— PROVIDED RECORDS —
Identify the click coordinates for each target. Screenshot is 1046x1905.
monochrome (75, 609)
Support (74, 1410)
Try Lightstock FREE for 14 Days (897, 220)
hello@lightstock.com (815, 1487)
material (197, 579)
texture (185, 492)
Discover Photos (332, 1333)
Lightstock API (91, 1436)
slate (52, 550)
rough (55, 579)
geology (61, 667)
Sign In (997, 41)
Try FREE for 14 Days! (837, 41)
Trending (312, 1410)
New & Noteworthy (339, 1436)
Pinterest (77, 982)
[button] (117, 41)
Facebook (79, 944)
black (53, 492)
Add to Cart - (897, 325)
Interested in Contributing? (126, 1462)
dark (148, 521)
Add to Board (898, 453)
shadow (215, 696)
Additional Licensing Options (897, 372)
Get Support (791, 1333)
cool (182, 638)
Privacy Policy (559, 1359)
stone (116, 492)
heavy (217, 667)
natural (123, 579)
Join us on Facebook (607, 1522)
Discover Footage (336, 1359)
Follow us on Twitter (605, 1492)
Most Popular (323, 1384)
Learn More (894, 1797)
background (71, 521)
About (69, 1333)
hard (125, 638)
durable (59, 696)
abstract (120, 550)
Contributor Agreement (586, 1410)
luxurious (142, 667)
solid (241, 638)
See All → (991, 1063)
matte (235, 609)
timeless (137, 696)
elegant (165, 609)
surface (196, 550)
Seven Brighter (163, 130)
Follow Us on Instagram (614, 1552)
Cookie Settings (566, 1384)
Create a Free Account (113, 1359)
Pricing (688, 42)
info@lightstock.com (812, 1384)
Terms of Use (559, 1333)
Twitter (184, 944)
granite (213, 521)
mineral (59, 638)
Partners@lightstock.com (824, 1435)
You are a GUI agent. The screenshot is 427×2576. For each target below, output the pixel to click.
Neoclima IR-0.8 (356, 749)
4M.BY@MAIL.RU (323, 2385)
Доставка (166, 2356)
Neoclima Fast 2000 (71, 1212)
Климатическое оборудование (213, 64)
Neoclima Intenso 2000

— EXERCISE AIM —
Recast the material as a Markdown table, starting with the line containing "Cookie Settings (566, 1384)" and continuing through the end of the material. Use the columns Row and Entry, give each line a row number, and omit blank lines.

— ANSWER —
| Row | Entry |
|---|---|
| 1 | Cookie Settings (566, 1384) |
| 2 | Create a Free Account (113, 1359) |
| 3 | Pricing (688, 42) |
| 4 | info@lightstock.com (812, 1384) |
| 5 | Terms of Use (559, 1333) |
| 6 | Twitter (184, 944) |
| 7 | granite (213, 521) |
| 8 | mineral (59, 638) |
| 9 | Partners@lightstock.com (824, 1435) |
| 10 | You are a GUI agent. The screenshot is 427×2576. For each target below, output the pixel to click. |
| 11 | Neoclima IR-0.8 (356, 749) |
| 12 | 4M.BY@MAIL.RU (323, 2385) |
| 13 | Доставка (166, 2356) |
| 14 | Neoclima Fast 2000 (71, 1212) |
| 15 | Климатическое оборудование (213, 64) |
| 16 | Neoclima Intenso 2000 |